== Data to use ==
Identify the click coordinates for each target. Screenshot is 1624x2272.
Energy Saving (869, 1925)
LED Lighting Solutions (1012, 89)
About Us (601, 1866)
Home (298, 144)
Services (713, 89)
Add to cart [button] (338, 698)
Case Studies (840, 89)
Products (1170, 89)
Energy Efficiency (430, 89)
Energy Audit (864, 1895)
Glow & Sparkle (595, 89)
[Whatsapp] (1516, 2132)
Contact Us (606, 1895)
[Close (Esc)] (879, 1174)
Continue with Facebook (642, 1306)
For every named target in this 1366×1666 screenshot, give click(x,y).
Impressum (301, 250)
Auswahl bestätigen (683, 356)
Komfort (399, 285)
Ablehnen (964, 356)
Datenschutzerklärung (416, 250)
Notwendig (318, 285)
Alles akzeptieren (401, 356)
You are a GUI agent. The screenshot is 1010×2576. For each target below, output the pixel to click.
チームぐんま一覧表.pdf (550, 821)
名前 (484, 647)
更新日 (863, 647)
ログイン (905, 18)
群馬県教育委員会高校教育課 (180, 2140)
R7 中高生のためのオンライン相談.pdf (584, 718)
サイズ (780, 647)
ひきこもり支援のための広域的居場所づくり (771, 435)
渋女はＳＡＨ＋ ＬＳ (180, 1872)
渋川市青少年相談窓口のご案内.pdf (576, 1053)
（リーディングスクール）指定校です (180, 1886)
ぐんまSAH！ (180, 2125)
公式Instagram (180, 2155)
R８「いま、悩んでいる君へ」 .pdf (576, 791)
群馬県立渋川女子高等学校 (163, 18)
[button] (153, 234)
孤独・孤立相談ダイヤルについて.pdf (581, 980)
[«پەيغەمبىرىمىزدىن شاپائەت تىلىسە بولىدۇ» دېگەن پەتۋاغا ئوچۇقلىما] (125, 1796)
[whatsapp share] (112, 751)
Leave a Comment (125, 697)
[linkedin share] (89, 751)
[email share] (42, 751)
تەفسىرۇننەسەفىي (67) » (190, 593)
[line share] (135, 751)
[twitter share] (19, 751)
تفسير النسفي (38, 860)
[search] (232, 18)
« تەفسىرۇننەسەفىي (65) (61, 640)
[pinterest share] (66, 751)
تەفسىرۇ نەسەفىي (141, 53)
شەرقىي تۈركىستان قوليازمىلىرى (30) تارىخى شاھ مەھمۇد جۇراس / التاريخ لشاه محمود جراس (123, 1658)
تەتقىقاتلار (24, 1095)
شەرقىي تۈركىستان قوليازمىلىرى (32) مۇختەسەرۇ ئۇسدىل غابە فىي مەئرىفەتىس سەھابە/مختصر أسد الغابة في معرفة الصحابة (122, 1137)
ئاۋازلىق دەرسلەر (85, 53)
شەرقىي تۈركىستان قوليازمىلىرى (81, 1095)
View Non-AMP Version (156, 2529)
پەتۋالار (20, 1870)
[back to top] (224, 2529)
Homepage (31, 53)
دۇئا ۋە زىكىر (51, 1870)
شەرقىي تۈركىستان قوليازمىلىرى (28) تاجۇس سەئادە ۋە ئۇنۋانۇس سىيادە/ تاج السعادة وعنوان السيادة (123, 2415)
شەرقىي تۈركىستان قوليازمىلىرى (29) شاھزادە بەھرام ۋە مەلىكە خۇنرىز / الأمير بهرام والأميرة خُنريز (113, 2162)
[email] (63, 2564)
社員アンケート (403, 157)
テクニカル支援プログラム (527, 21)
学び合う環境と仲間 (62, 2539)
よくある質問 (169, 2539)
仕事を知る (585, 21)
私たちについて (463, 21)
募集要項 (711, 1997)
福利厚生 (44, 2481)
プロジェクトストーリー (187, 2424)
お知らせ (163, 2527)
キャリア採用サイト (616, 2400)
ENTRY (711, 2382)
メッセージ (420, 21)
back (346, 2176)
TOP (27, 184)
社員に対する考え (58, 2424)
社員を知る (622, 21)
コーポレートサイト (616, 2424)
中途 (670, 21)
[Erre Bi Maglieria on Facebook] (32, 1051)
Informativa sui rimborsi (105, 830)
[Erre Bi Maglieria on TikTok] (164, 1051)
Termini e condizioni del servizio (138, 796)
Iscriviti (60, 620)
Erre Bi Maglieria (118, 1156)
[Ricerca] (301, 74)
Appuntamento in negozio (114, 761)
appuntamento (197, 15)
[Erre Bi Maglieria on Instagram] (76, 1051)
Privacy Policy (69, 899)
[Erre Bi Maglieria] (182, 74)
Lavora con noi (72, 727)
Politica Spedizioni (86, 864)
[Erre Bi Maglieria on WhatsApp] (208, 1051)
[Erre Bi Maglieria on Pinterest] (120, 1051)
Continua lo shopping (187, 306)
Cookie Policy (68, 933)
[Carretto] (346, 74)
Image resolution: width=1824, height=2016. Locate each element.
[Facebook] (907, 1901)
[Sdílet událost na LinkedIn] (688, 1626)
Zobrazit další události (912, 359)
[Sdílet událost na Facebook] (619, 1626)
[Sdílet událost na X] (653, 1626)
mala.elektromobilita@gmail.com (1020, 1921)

== Work to be completed ==
Going back over the entries above, copy word for word every line from the one that has "Energy Efficiency (430, 89)" on through the one that has "Alles akzeptieren (401, 356)".

== Answer to this exercise ==
Energy Efficiency (430, 89)
Energy Audit (864, 1895)
Glow & Sparkle (595, 89)
[Whatsapp] (1516, 2132)
Contact Us (606, 1895)
[Close (Esc)] (879, 1174)
Continue with Facebook (642, 1306)
For every named target in this 1366×1666 screenshot, give click(x,y).
Impressum (301, 250)
Auswahl bestätigen (683, 356)
Komfort (399, 285)
Ablehnen (964, 356)
Datenschutzerklärung (416, 250)
Notwendig (318, 285)
Alles akzeptieren (401, 356)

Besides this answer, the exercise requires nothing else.